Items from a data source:
§

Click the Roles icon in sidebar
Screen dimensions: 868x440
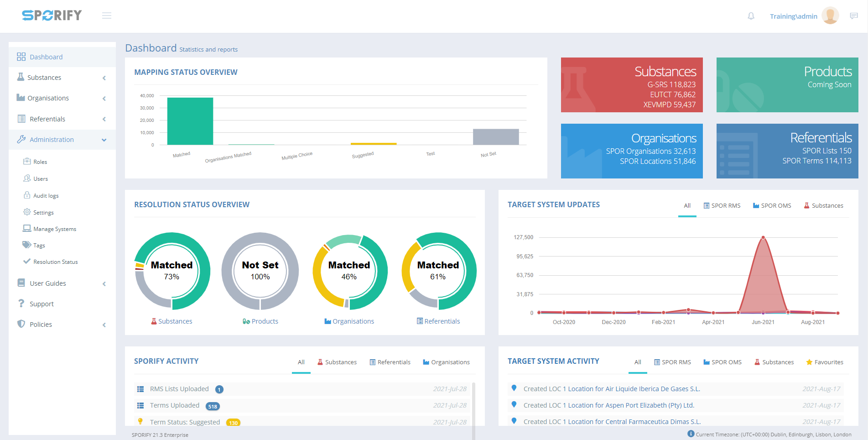tap(27, 162)
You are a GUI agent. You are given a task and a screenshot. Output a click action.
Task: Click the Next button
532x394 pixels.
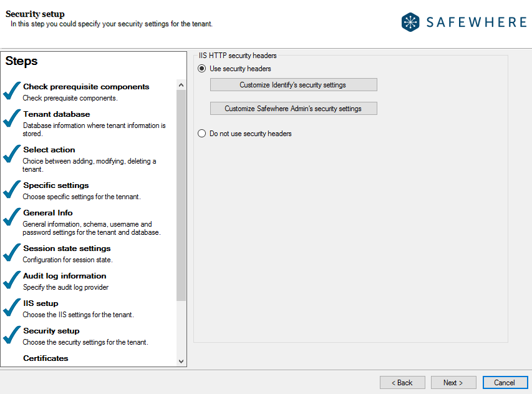pyautogui.click(x=453, y=382)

§

Return nothing except the lines from the line with "Screen dimensions: 868x440" through the last line of the records above, copied exactly and without pictures.

• Problem solution:
Screen dimensions: 868x440
tap(27, 162)
You are a GUI agent. You are given a task and a screenshot. Output a click action.
Task: Click the Next button
532x394 pixels.
pyautogui.click(x=453, y=382)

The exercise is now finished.